For the first time since Wisconsin, Caroline felt a pull from behind. Every mile that spread between them and Independence tugged at Caroline as though her corset strings were looped over the hitching posts. It was not so much the town itself calling to her, Caroline reckoned, but the notion of a town—a link to the society of others, however rudimentary it might be. The farther Charles drove, the more tenuous that join became.
So Caroline was not as startled as Charles when they found themselves suddenly at the edge of the wide cut in the earth. The feeling of an approaching rim had held her poised, leaning slightly backward these last ten miles. And now there was the very break she had sensed, inches from the mustangs’ noses. Perhaps it was not the line between Kansas and the Territory—perhaps they had already passed that boundary—but this cleft in the prairie’s flesh, with the slender vein of creek flowing through its bare red bluffs, spoke to her as the Missouri had spoken to Charles. Life on the opposing shore would be measurably different. How many more wagons must follow them across that creek, Caroline wondered as Charles frowned at his map, before the seam it embodied drew tight and disappeared?
Down into the bottomlands the mustangs went, not pulling now, but pushing to hold the wagon from skidding down the steep grade. Caroline held her spine rigid as the brake lever and angled herself backward, and still she could not fully resist the steady downward momentum. This land was uncanny, she thought as the wagon slid lower and lower, the way it managed to make her body enact the shapes of her emotions.
Between the hot red cliffs the bottomlands spread out still and smooth as the first page of Genesis. Across the creek grazing deer stood and wondered at them, utterly unconcerned by their presence. The place seemed a little world unto itself, unreached even by the wind. Not a breath of air rumpled the grass as Charles stopped the horses to drink. Caroline, too, felt suddenly untouched once the wagon leveled. Down here no unseen currents pulled or pushed at her. In this sheltered place there was nothing to feel but herself. She opened her hands and brought them to her sides, gauging herself from without and within.
The heat of her palms warmed the dusty blue calico and then slowly reached through corset and chemise to greet her skin. Across the gentle stretch of her belly the pulse of each fingertip drummed softly. Somewhere between them, Caroline hoped, the still and silent little creature inside could feel that same calm throbbing and know it signaled welcome. She did not know how much longer she could await the answering telegraph of elbows, knees, and heels before admitting something must be wrong.
Charles leaned toward her, drawing a small breath as if to speak, then closed his mouth and looked back to the creek. Caroline fitted her hands into their accustomed knot and waited. “Creek’s pretty high,” he said. “But I guess we can make it all right.” He pointed out the old wheel ruts that marked a fording place—two deep grooves butting up neatly to the water’s edge. “What do you say, Caroline?”

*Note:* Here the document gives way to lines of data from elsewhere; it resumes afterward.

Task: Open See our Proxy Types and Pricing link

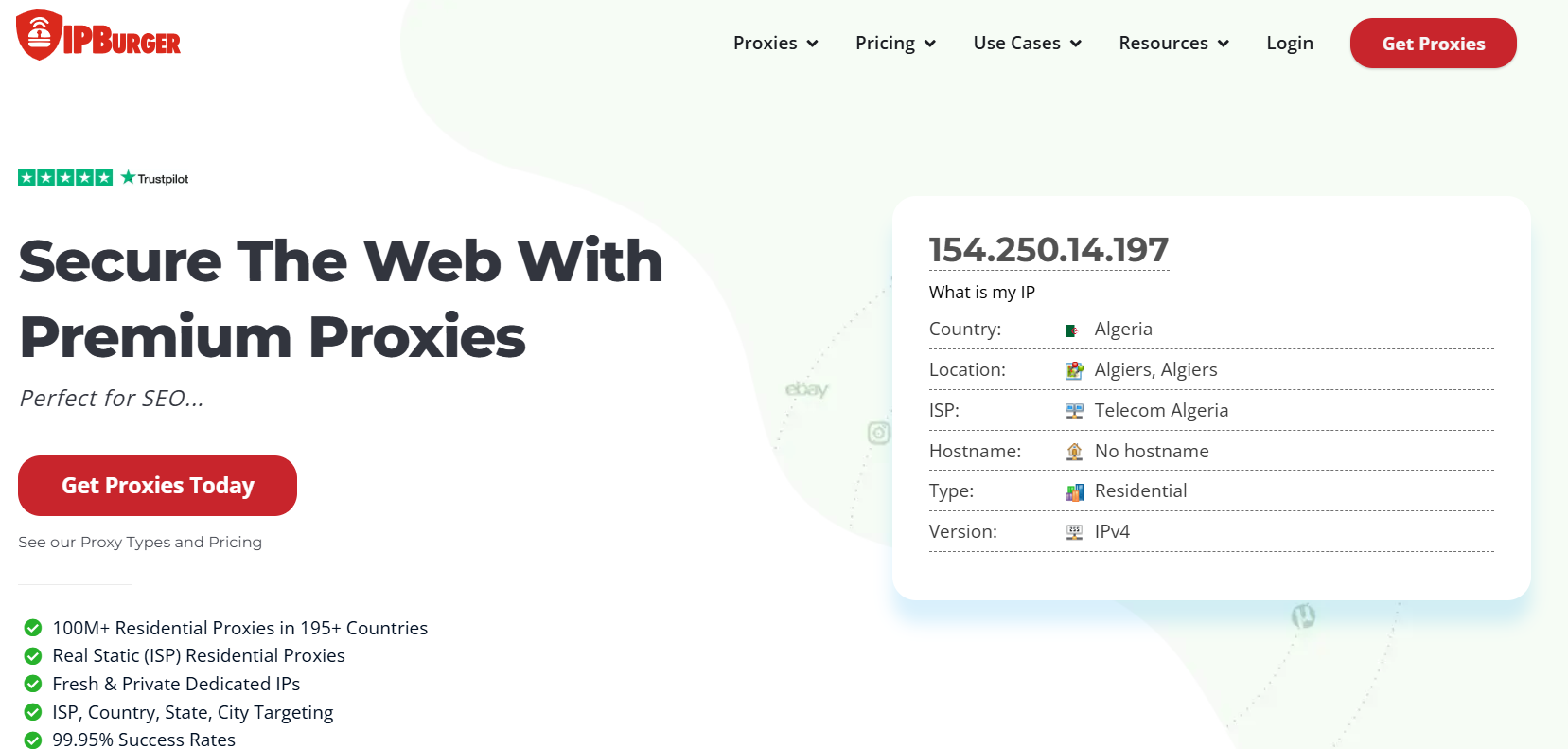Action: (140, 543)
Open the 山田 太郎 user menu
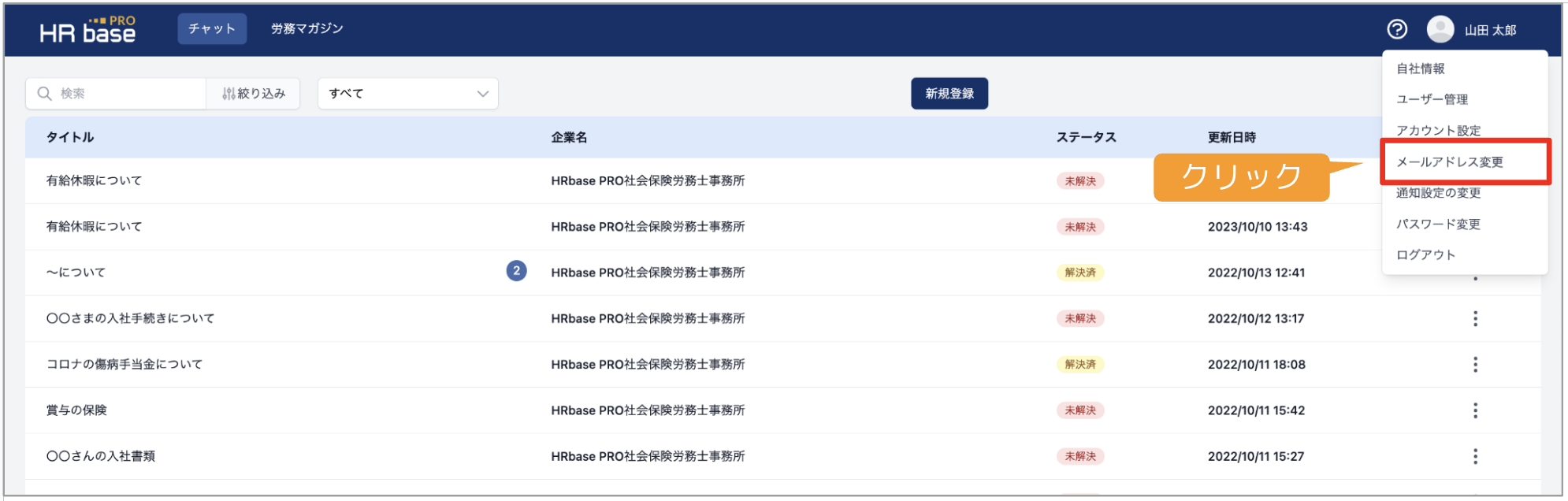 [x=1490, y=30]
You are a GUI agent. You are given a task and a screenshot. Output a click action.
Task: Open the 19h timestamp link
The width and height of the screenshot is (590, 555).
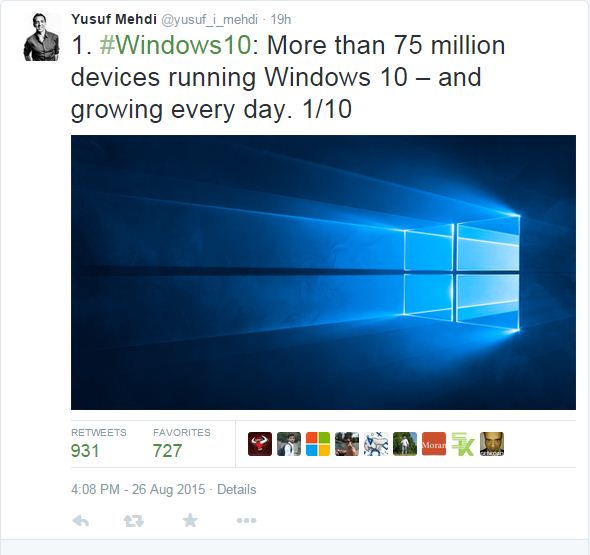(281, 20)
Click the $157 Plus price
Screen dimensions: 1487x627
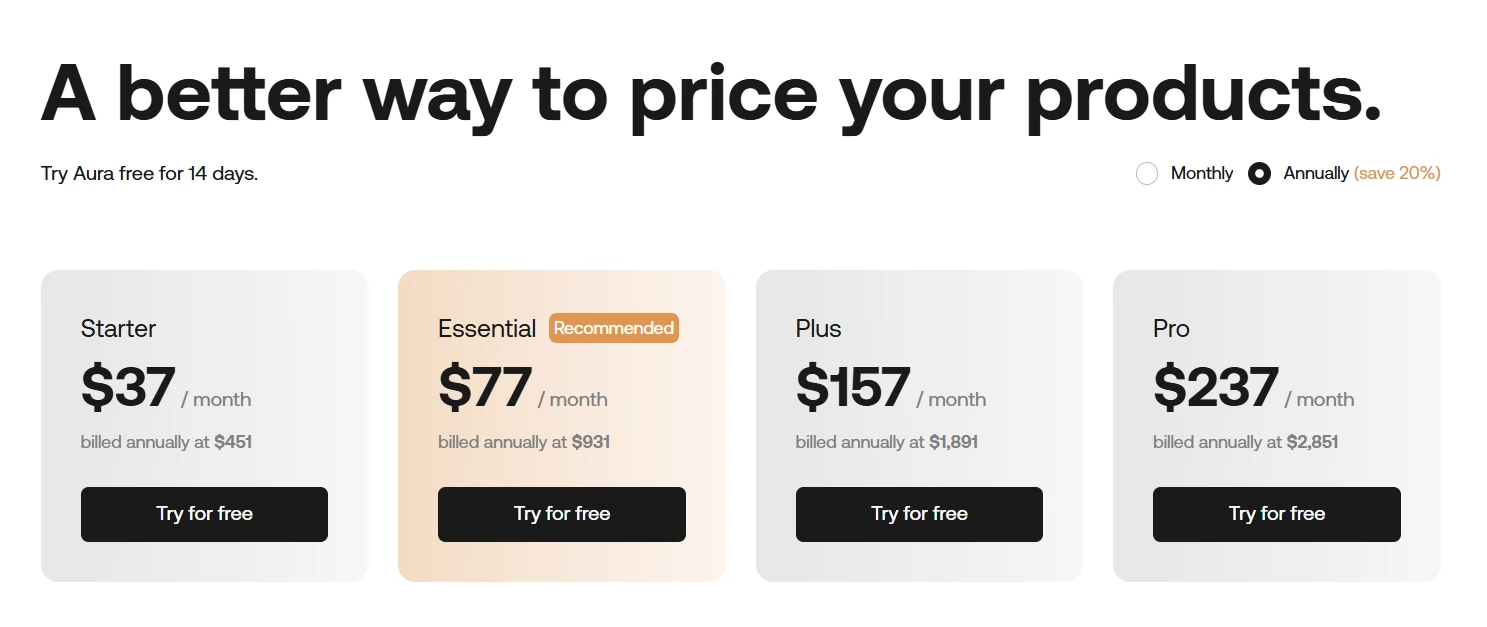coord(853,388)
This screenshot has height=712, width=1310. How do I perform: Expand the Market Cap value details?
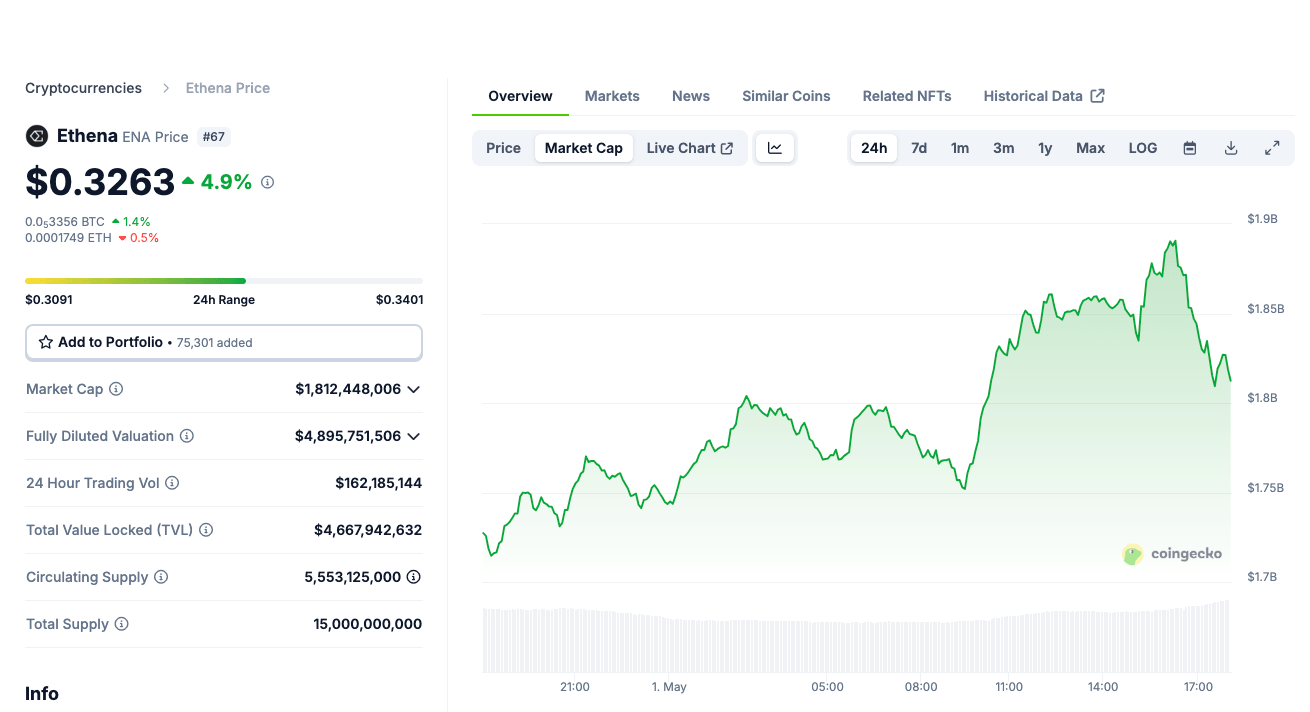pos(414,389)
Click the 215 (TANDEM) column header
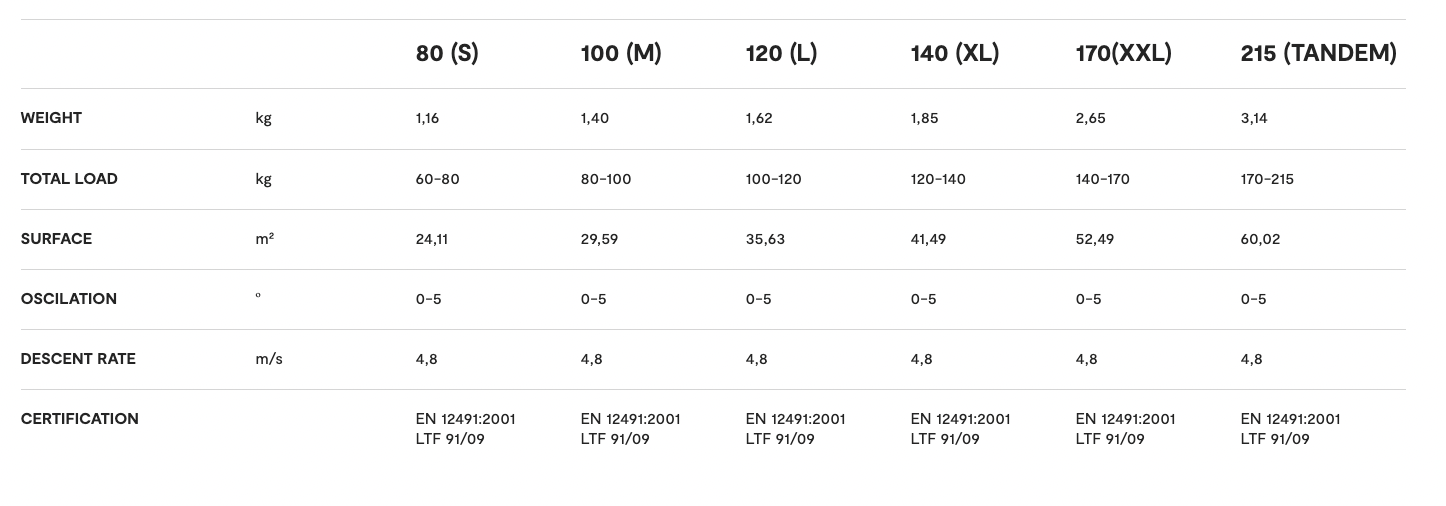Screen dimensions: 1446x506 click(1318, 54)
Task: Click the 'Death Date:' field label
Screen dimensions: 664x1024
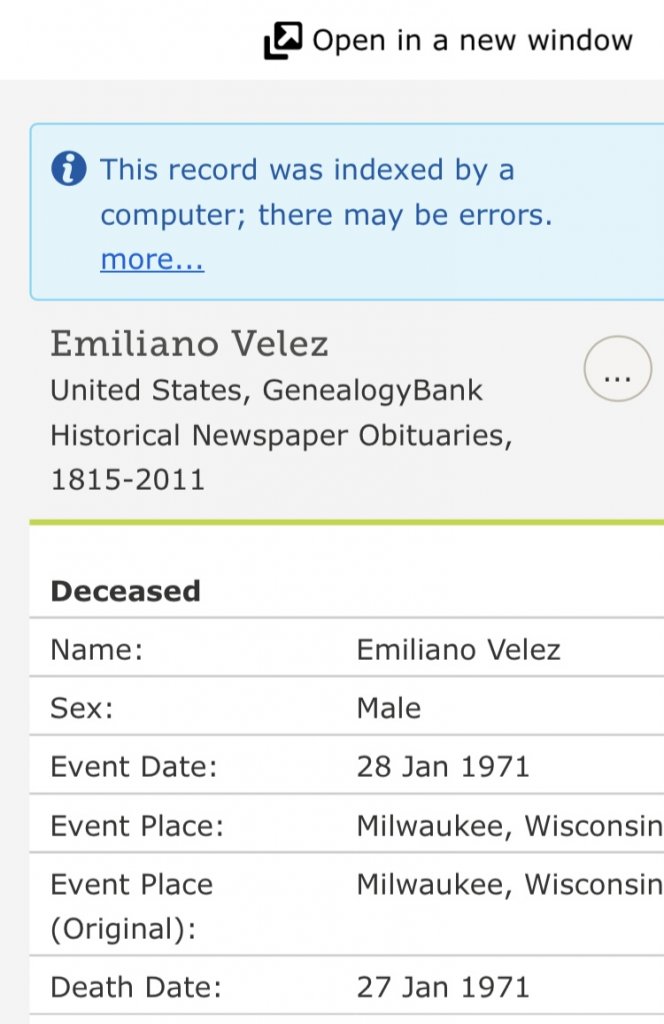Action: 135,988
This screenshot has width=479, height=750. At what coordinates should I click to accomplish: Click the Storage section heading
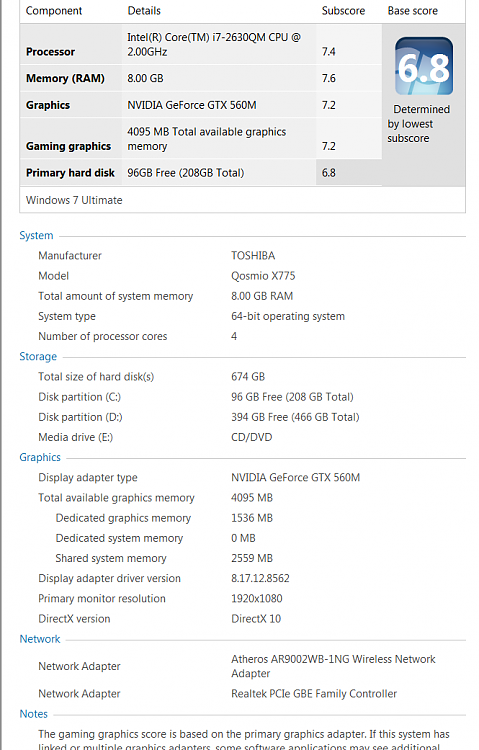[38, 356]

Her stomach gave off an unexpected shimmer of unease. Close behind, Caroline felt her awareness rising of its own accord, as it had at the sight of the Osages on the street.
Strange. Nothing before her had changed. She had not felt the least bit wary until he asked. Puzzled, she studied the creek up and down, searching for whatever it was that might have put her senses on guard. The water was high and deep, as Charles had said. But she had known that before he’d said so. The swath of darker silver streaking its middle was perfectly plain. She looked at the ruts Charles had pointed out. If they were unlike any of the other ruts she had seen in the last seven hundred miles, she could not say how.